The Mobile variant is packaged for inference on mobile and edge hardware. It is aimed at on-device assistants and offline applications where memory, latency and battery constraints are tighter.

Benchmark claims

Multiverse said LittleLamb 0.3B and LittleLamb 0.3B Tool-Calling outperformed the original Qwen3-0.6B model and models in the Gemma 270M class on HLE testing. It also said the compressed models improved throughput, latency, output speed and time-to-first-token, while the Mobile version improved accuracy on mobile action tasks against the same class of rival models.

More broadly, the company argues that model compression can expand the range of environments in which language models can be used. Rather than relying on larger systems hosted by hyperscale cloud providers, smaller models can be embedded closer to the application, whether in a handset, a factory device or an offline terminal.

According to Multiverse, CompactifAI uses quantum-inspired tensor network mathematics. The company says the technology can reduce model size by up to 95% with a precision loss of 2% to 3%, compared with what it describes as an industry norm of 20% to 30% accuracy loss at similar compression levels.

Multiverse, headquartered in Donostia, Spain, with offices in North America and Europe, says it serves more than 100 customers, including Iberdrola, Bosch and the Bank of Canada. The release of LittleLamb extends its catalogue of compressed open-source models as it seeks to build a position in edge-focused AI deployment.

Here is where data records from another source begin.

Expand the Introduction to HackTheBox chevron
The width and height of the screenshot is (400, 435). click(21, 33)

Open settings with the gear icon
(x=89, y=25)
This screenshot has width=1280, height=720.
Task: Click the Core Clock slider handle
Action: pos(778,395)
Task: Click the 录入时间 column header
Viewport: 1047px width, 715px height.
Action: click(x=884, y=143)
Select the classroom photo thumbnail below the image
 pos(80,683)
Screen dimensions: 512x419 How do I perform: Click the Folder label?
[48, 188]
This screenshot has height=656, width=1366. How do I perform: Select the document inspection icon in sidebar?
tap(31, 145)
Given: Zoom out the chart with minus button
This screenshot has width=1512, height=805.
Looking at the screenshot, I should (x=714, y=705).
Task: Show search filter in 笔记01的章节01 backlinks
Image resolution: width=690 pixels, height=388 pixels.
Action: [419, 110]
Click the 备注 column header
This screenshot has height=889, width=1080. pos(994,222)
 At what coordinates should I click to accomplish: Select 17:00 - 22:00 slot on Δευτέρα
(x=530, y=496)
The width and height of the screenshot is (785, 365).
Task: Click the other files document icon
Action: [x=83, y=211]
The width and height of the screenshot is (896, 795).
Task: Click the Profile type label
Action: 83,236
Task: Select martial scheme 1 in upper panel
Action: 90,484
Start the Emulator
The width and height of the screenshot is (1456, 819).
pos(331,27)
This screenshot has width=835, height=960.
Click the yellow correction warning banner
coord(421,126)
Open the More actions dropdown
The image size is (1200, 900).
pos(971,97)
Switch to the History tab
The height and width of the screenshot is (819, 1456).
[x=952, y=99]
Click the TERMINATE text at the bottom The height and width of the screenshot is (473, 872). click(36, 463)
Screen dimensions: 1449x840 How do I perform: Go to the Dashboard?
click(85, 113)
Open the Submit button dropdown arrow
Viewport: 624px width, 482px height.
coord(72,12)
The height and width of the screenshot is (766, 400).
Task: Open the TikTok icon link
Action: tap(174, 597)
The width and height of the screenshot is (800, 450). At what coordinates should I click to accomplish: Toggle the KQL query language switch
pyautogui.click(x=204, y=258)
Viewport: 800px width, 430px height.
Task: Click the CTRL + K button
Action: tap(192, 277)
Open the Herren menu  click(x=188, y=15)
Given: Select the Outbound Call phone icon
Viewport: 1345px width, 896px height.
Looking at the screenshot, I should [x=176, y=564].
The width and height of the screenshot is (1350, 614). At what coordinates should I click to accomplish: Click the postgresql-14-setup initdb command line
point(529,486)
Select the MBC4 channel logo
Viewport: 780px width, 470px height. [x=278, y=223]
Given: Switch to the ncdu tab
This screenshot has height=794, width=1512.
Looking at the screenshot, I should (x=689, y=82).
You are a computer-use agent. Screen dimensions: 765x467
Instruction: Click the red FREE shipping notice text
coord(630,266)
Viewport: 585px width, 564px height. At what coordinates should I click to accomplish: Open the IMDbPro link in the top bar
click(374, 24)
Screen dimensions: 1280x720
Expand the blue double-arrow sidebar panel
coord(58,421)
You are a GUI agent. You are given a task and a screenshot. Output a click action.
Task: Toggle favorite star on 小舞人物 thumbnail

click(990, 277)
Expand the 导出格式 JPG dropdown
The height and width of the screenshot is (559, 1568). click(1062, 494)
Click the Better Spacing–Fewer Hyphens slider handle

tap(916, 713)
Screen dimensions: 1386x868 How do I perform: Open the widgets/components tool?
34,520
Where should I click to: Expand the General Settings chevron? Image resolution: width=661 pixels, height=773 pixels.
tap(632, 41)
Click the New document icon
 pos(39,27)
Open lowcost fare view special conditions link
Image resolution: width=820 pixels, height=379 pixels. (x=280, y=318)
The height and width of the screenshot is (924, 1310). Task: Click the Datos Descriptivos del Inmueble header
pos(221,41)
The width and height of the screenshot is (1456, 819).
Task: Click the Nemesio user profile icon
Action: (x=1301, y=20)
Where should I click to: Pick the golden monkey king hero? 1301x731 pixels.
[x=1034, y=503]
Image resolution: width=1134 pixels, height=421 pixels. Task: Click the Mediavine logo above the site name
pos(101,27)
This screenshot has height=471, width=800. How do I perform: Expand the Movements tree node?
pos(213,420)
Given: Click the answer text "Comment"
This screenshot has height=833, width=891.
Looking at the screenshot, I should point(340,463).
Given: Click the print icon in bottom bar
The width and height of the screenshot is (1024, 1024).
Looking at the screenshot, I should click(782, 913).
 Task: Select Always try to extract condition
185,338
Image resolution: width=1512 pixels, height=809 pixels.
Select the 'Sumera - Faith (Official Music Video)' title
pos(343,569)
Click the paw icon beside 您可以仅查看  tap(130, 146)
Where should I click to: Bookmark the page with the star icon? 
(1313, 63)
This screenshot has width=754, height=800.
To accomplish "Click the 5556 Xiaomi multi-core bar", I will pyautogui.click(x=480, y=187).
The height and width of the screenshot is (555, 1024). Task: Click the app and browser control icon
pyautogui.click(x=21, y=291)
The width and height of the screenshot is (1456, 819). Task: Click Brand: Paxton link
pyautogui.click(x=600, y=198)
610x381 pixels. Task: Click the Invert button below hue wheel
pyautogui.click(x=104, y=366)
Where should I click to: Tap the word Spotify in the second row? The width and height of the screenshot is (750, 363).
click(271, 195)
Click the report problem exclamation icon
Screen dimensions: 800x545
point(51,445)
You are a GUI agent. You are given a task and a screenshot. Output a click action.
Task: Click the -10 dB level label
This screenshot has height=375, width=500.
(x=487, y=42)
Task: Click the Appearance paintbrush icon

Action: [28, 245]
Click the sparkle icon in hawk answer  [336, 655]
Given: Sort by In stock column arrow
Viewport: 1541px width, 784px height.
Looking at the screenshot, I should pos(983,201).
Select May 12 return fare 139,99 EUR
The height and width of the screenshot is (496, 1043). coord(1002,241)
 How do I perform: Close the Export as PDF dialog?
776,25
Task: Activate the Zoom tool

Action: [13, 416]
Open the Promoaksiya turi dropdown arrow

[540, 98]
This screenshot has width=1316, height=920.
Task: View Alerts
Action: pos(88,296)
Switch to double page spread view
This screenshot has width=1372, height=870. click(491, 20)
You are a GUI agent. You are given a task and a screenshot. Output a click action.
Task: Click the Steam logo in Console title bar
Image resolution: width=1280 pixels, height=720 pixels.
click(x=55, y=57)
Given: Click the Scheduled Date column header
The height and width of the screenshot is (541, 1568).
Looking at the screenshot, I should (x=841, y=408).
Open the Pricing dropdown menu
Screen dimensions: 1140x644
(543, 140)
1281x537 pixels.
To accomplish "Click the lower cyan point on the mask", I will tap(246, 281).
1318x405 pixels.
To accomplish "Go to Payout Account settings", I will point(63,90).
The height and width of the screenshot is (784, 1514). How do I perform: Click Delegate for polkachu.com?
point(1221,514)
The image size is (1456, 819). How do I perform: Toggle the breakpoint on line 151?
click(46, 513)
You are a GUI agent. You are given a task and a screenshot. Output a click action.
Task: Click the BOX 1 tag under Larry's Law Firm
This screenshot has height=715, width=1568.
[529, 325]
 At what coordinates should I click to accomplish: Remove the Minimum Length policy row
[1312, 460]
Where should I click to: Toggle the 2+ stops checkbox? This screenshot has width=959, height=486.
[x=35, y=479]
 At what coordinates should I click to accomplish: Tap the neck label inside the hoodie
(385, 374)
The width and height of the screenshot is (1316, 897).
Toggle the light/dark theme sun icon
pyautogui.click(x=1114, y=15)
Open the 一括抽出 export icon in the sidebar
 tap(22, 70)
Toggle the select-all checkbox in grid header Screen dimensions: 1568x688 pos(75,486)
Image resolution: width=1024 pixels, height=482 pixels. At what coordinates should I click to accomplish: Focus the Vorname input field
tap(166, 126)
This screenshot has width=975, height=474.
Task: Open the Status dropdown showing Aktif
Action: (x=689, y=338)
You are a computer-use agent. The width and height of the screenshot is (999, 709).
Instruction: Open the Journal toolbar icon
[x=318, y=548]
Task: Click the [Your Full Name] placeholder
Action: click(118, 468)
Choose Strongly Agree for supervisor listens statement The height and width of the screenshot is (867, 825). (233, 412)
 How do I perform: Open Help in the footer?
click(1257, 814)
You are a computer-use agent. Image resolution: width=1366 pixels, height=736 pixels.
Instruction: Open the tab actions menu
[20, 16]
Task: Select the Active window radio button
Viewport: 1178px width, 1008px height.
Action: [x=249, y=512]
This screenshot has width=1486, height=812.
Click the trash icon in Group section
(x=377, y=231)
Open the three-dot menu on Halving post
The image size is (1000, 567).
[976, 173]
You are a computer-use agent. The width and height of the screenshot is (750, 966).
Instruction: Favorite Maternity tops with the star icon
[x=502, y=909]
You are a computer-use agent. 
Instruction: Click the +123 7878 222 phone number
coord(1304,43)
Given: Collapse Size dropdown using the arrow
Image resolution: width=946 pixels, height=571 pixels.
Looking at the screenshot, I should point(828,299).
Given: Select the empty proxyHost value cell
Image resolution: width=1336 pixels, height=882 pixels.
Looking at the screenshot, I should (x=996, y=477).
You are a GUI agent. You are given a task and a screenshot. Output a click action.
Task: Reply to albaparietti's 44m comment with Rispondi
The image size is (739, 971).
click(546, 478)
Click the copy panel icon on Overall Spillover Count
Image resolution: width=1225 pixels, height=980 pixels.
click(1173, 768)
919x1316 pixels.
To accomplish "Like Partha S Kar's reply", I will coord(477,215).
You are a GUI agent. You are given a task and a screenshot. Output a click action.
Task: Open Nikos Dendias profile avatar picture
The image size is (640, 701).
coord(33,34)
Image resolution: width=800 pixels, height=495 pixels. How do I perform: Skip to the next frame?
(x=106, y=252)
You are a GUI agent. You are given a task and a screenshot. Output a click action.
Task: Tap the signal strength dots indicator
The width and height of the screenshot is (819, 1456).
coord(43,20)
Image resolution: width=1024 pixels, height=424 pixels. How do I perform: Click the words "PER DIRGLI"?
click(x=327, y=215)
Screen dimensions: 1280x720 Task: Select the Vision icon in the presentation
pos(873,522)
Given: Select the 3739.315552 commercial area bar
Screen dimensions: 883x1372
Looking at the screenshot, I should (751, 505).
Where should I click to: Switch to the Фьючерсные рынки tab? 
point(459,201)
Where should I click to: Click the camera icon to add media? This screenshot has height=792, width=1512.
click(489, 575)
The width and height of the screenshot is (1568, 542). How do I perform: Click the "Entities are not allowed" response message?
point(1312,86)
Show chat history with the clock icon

Open-source distribution may also help the company reach developers more quickly in a market where smaller language models are becoming more competitive. Businesses and public sector users are weighing cost, control and data handling alongside raw model size, especially for deployments that do not require the full scale of larger frontier systems.

In Europe, that debate increasingly touches on sovereignty in practical rather than purely infrastructural terms. If a model still needs to call back to external cloud systems to function, local ownership of servers and data centres does not fully remove external dependence.

Chief executive Enrique Lizaso Olmos framed the launch in those terms. "The launch of LittleLamb continues our mission to make efficient AI available across every deployment environment without losing the flexibility and accuracy developers need. With CompactifAI, we've demonstrated that compression doesn't require sacrificing intelligence or capability. This model family shows that compact models can do far more than lightweight chat, and can run in environments where traditional models are simply too large or too dependent on cloud infrastructure," he said.